Samuel Mangold-Lenett writes for the Federalist about a disconnect between Democratic politicians’ words and deeds when it comes to their goals.

While issuing remarks this past weekend at Valley Forge to commemorate the third anniversary of the Jan 6. Capitol kerfuffle, President Biden asked the public, “Is democracy still America’s sacred cause?”

It’s ironic, considering this question came moments after Biden went on about the sacrifices made by Gen. George Washington and the Continental Army, comparing himself to the nation’s first president and his Republican predecessor, former President Donald Trump, to a corrupt, power-obsessed King George III.

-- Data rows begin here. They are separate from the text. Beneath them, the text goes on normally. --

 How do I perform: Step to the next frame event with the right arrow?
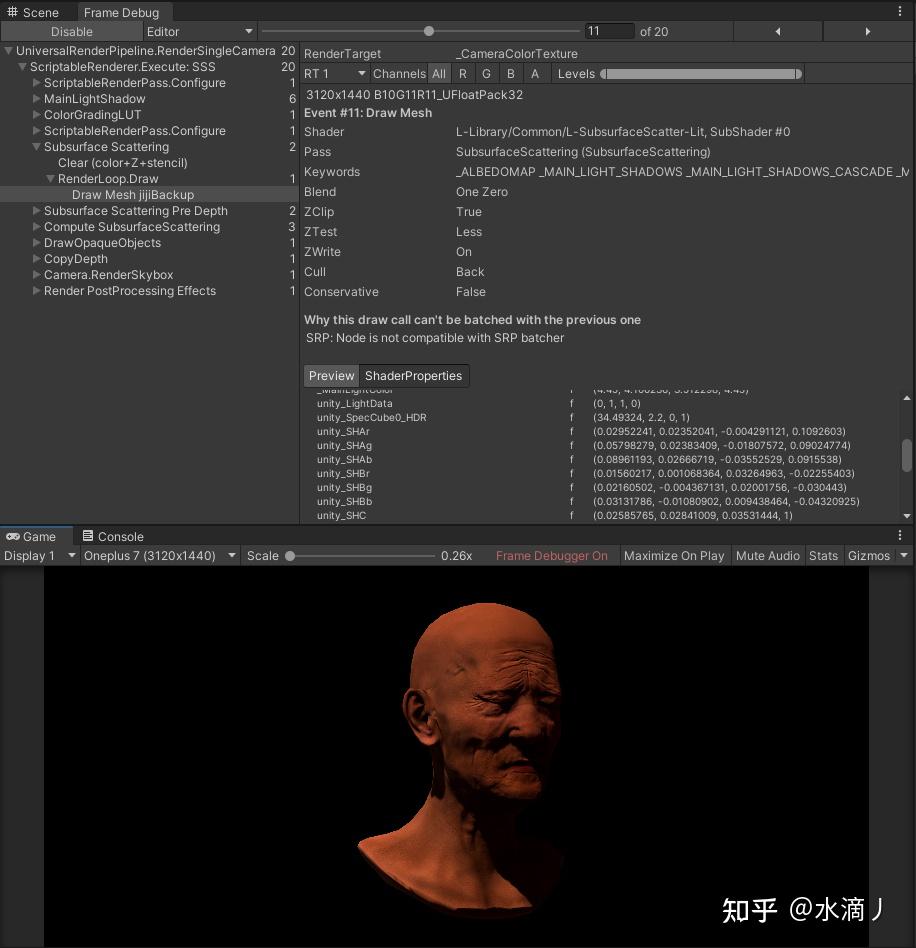(866, 31)
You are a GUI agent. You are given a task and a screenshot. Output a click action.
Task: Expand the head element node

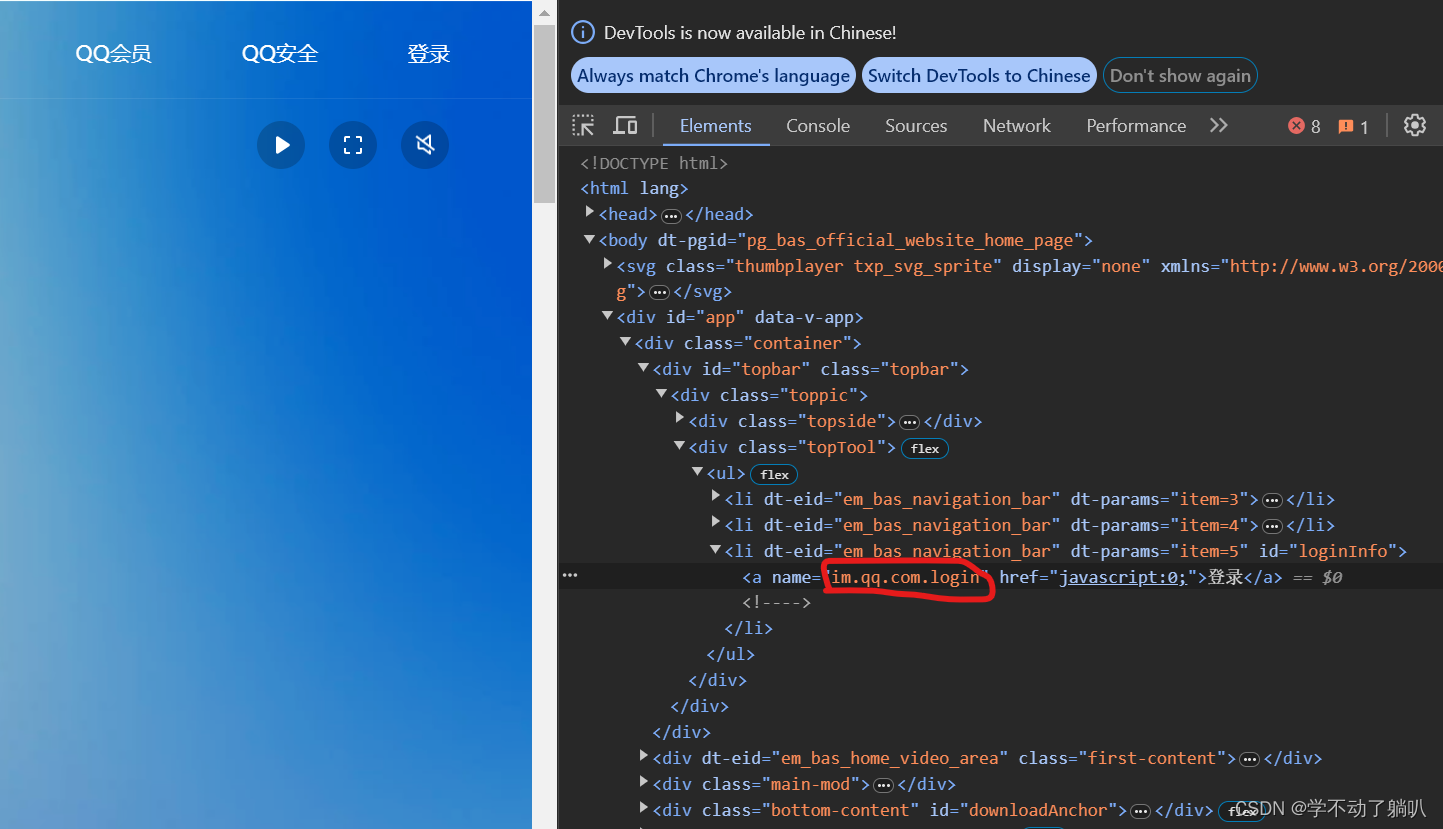[x=590, y=213]
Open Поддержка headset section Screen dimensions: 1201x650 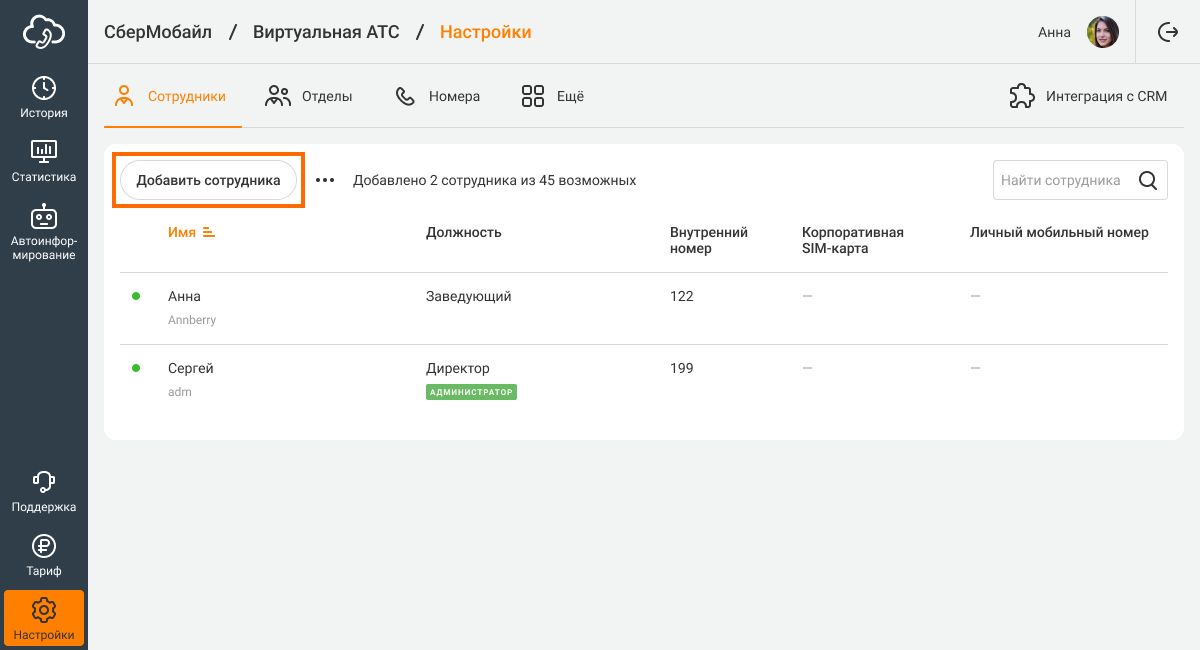click(44, 491)
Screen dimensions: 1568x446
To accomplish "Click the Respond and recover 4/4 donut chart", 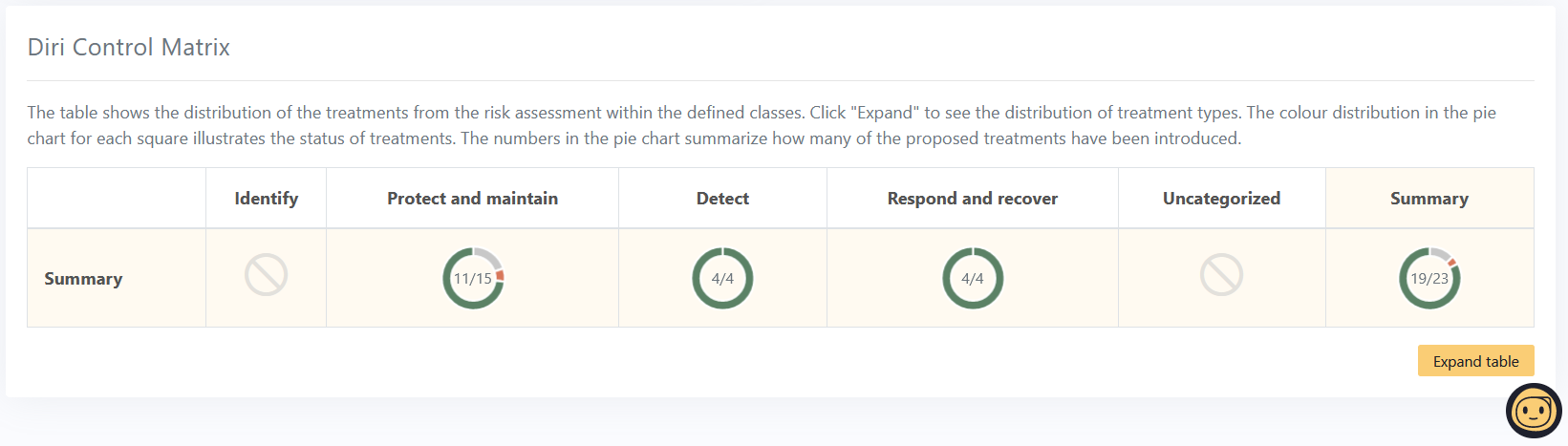I will (x=973, y=278).
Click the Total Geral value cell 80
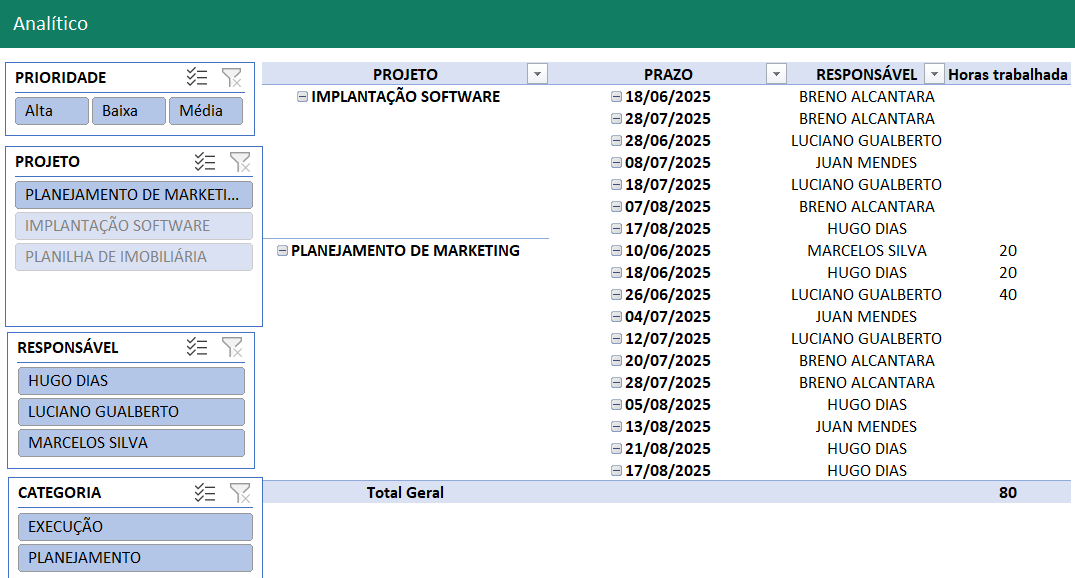This screenshot has height=578, width=1075. (1007, 492)
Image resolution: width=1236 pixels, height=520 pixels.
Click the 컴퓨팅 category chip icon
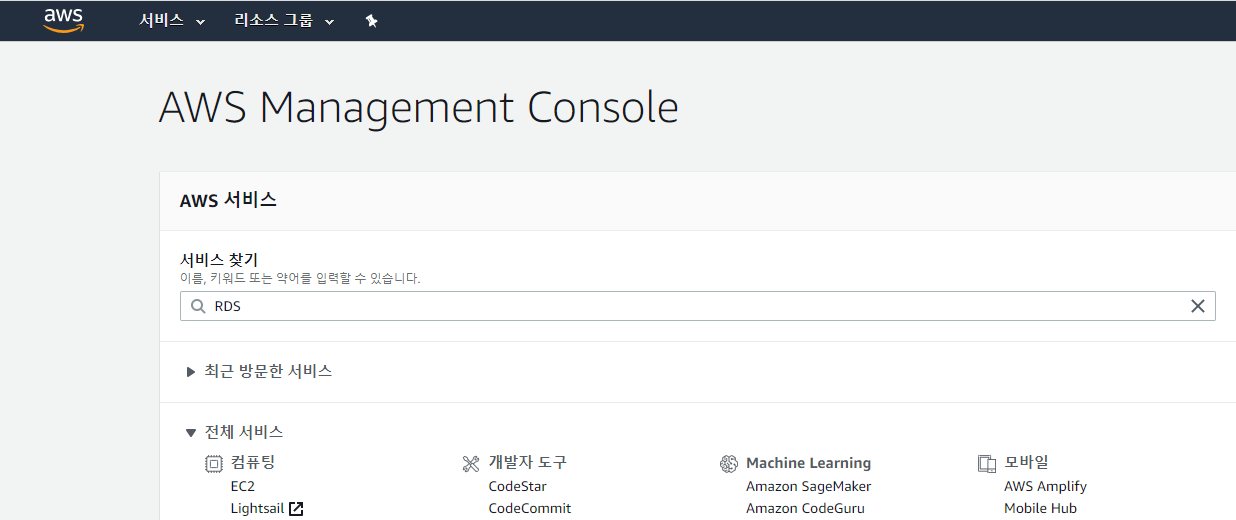click(x=213, y=463)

Set aside the heresy of our devout Catholic leader, the simple fact of the matter is that “democracy” never was, and still isn’t, “our sacred cause.” Of course, one could wax poetic about apples of gold and frames of silver to try to discern what “our sacred cause” might be, but that’s neither here nor there. The reality is that expansive appeals to national democracy have been made for decades to undermine local authority and consolidate power in an unaccountable bureaucratic managerial apparatus.

The bastardized quasi-democracy in which we currently find ourselves is the result of this. Sure, there are technically different branches of government that technically perform different functions, but at the federal level, the only thing that actually makes things happen is the bureaucracy. So now, the nation lives and dies at the outcome of a vote because the results determine just how much power will be relegated to the administrative apparatus and with how much impunity it will be allowed to operate. 

Ultimately, Democrats’ “sacred cause” is nothing less than their complete consolidation of institutional power.

This is, in large part, why political messaging has become so manic over the last decade and why stooges like Aaron Rupar uncritically amplified Biden’s faux-patriotic and onanistic attacks on Fox News.